The first time Eduardo Hernández Saucedo (Chihuahua, 2001) called himself Ed Maverick and performed live, he decided to drop the covers and sing a song that he himself had written. It was March 2018 and he showed up to a gang battle in a half-empty bar in Delicias, a small town in northern Mexico, with Acurrucar, who composed at 17 for an ex-girlfriend: “What do you expect of me? I want to see what you think. You said to me yesterday, 'Wey, romantic zero.' Poor Ed was last, but ...

“The beautiful thing was that the song had only been uploaded to the Internet for 15 days and there were already people who knew the lyrics. They even asked me for a photo, my first photo as Ed Maverick! ”, He says sitting in Mexico City in the meeting room of the Universal offices, the stamp that signed him in 2019. In less than a year from that first ( and disastrous) concert, his first EP, Mix to cry in your room, reissued by the multinational, became a gold record, becoming the most listened to Mexican artist on the Spotify platform, with half a million daily listeners and bursting rooms and theaters with thousands of runaway teenagers across the country.

Maverick playing in New York. A. WEISS AFP

When Ed Maverick sings, his thick, sad voice evokes Johnny Cash. The guitar, which plucks three chords, to the first Bob Dylan. "I didn't know them when I started," he says shamelessly, and the furthest he goes in time to quote the music he really likes is the nineties, the distortion of Nirvana, the synthesizers of Damon Albarn. His influences, in fact, he says are two: the twenty-something British Jake Bugg and another Mexican, Juan Cirerol, also northerner and ranch folkie like him, although more incendiary and amphetamine.

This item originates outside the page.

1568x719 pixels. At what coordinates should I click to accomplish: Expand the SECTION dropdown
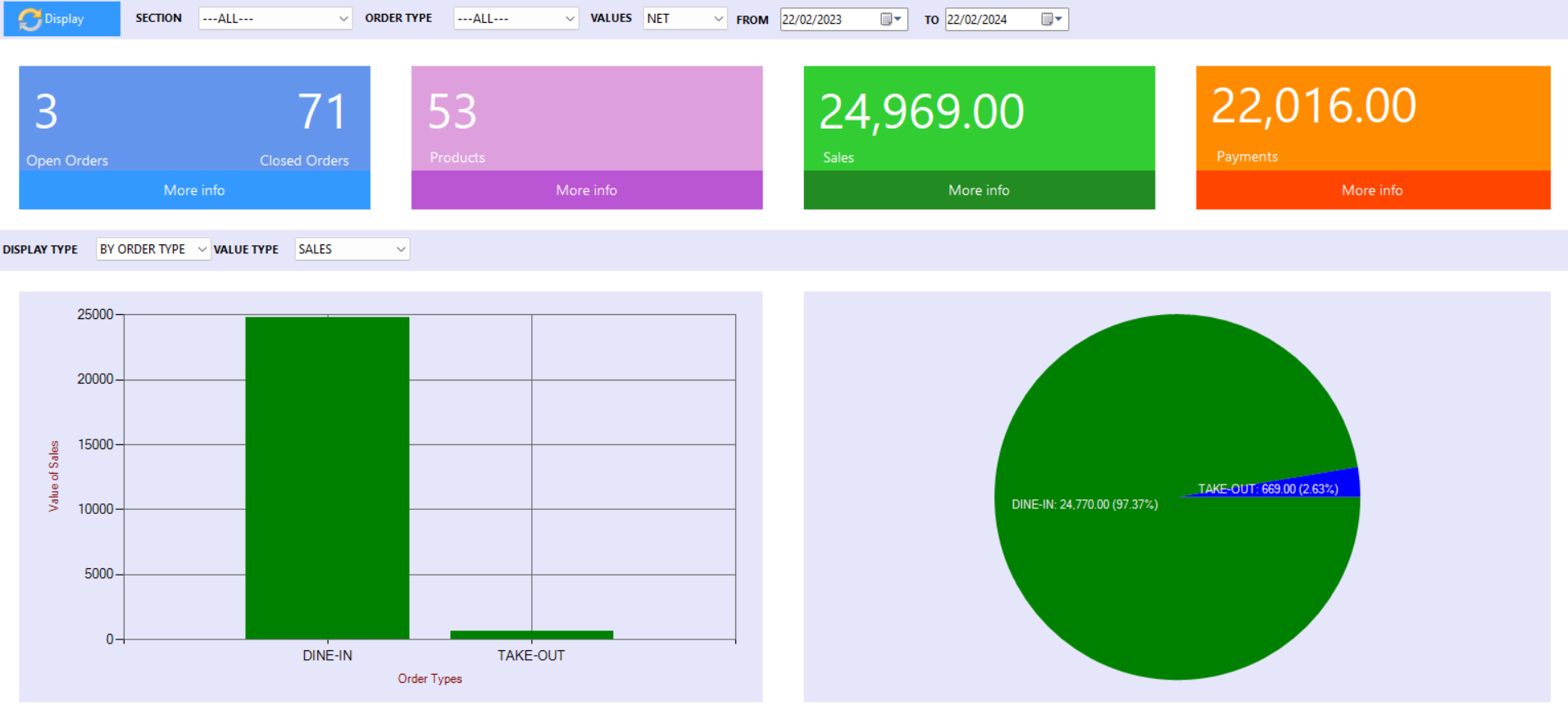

"Knowing the independent music that is made in Mexico opened my eyes," he says, and he puts his arms on the table: "That attitude of shouting 'we are kids and we don't mind being stupid' is incredible, it generates a very intimate intimacy with the people. The cool thing is that, as time goes by, I have the same problems as the kids who listen to me, we will grow together. Obviously I'm going to have more blows, maybe it's worth it [here again the expression is negative, like 'maybe everything is going to shit'] and I'm no longer Ed Maverick. But I'm going to keep making music. "

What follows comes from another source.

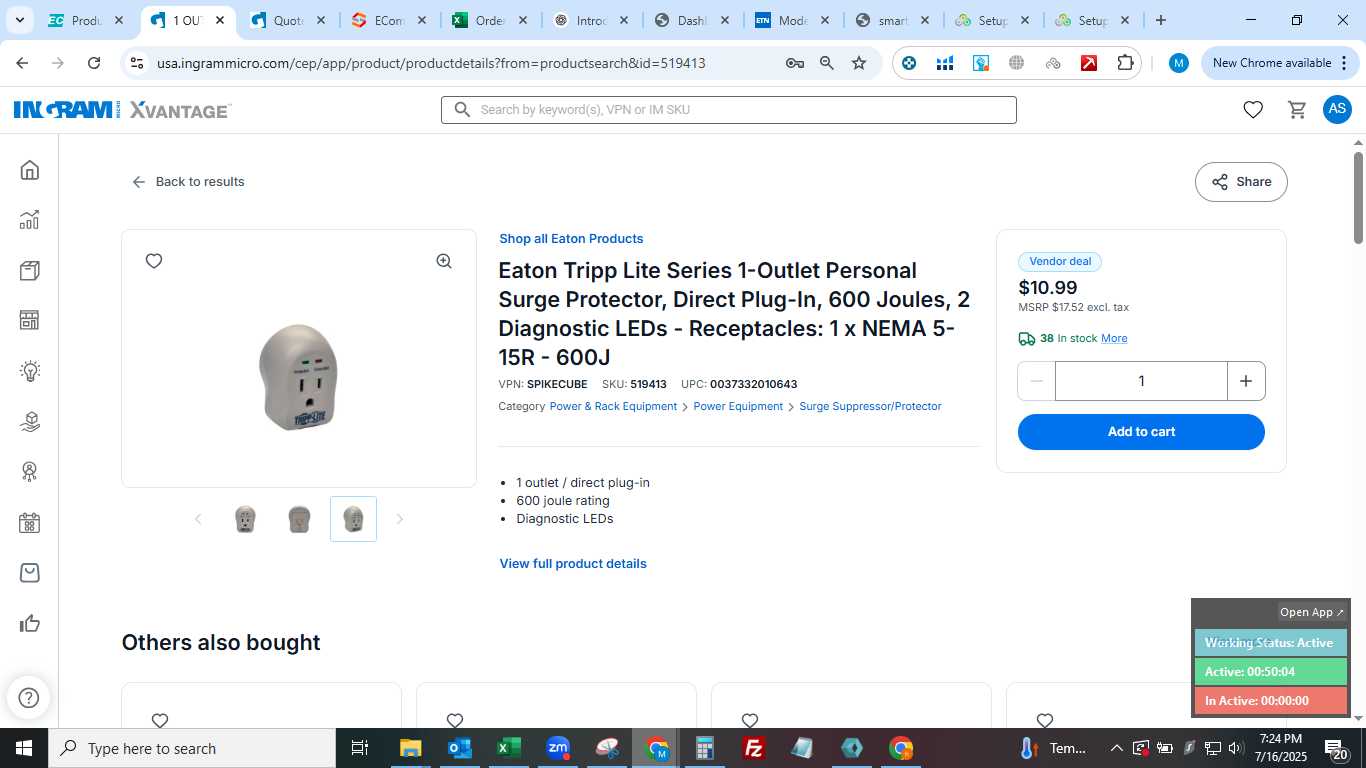Click the Add to cart button

click(1141, 432)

Hernández only comes to Mexico City on the way. When his career exploded, he left town and moved to the capital. It lasted six months. "I got stuck, I met marijuana, it almost didn't come out and I was really stupid with the people around me." Now she is back in Delicias living with her mother. Delicias, he says, "it's alright cock." In other words: “Delicias is a great city”. It will be because there he fell in love with the guitar with which he sat on the street to collect coins to record in a friend's studio. There he learned to play the drums in a cumbia group and another from a church. There he toured all the downtown restaurants playing traditional pieces with his northern band and asking diners for coins before becoming Ed Maverick, a generational phenomenon; the musical meteorite of the Mexican generation Z.